# DATASET RECORDS
|---|

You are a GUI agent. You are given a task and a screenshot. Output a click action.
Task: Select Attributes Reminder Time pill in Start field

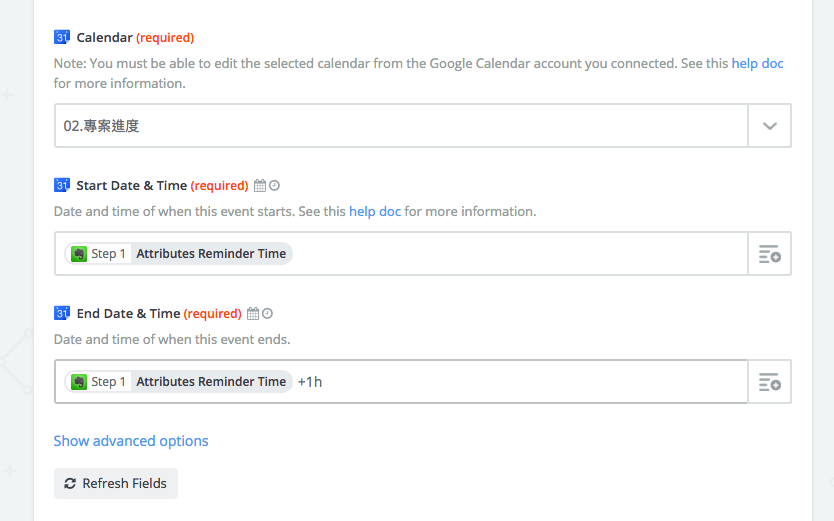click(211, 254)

|---|

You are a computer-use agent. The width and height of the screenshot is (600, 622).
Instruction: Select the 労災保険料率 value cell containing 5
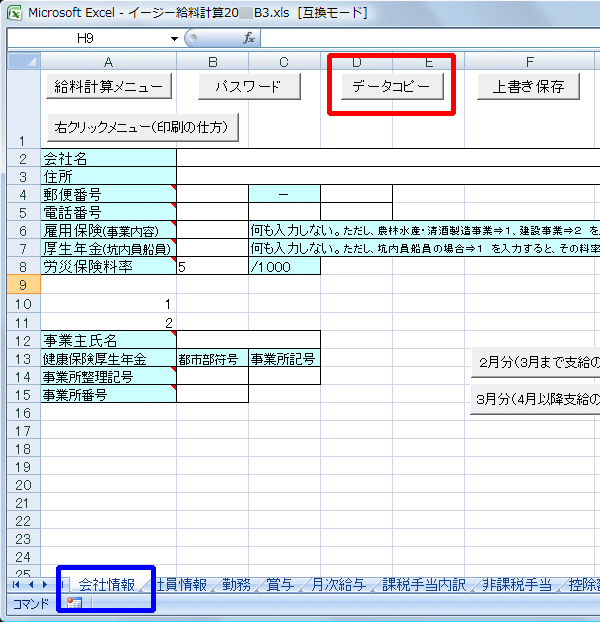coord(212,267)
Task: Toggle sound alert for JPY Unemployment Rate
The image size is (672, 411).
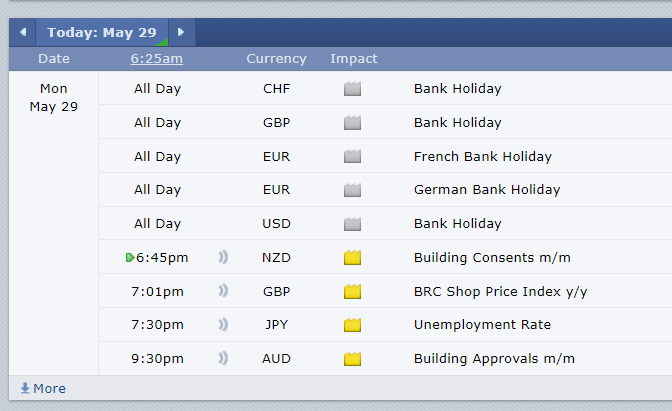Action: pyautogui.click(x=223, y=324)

|---|

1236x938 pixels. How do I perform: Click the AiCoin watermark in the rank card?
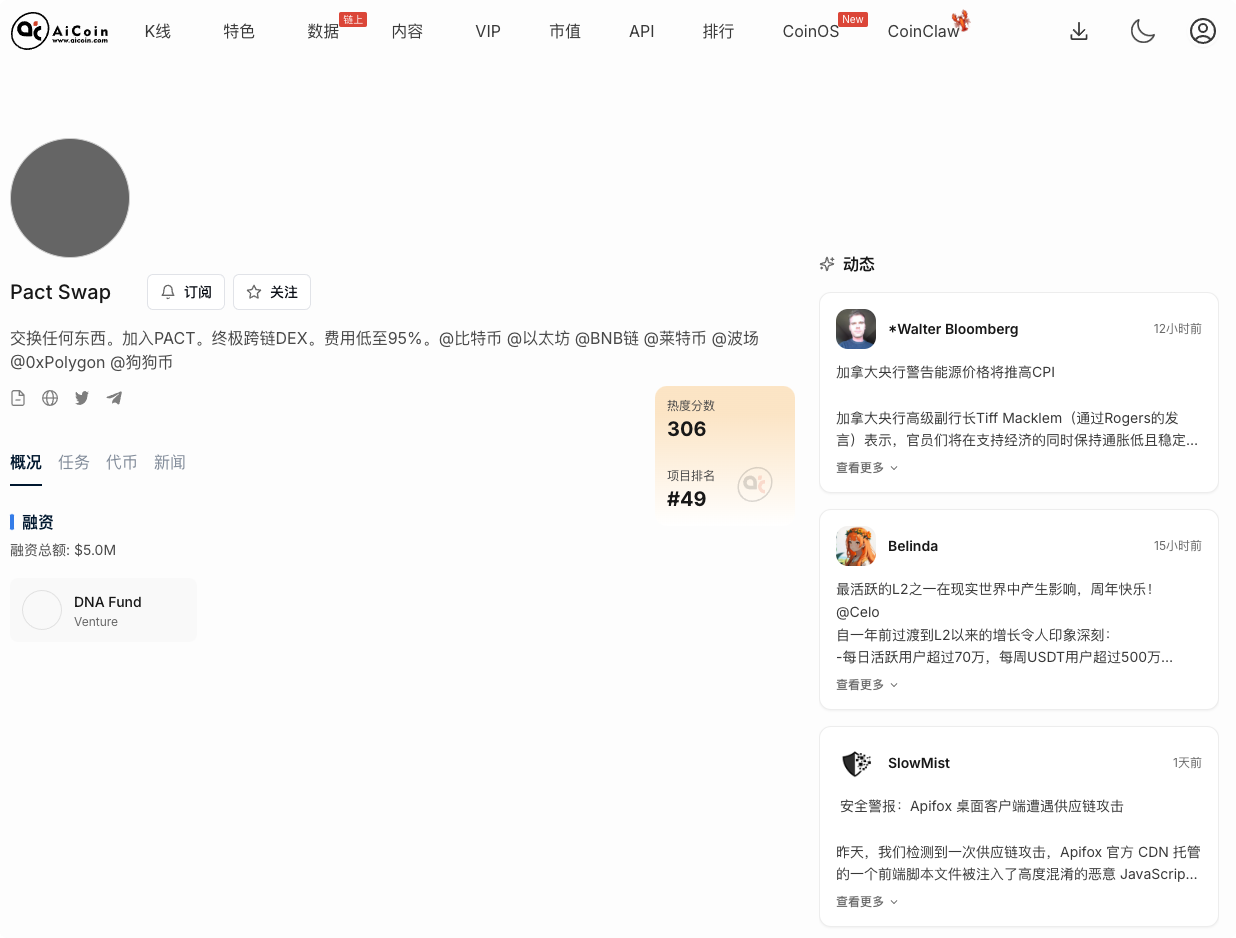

|---|

# INSTRUCTIONS FOR THE TASK
What lines of the data contain the string "agent"? List them.

# SOLUTION
You are a GUI agent. You are given a task and a screenshot. Output a click action.
You are a computer-use agent. The width and height of the screenshot is (600, 622).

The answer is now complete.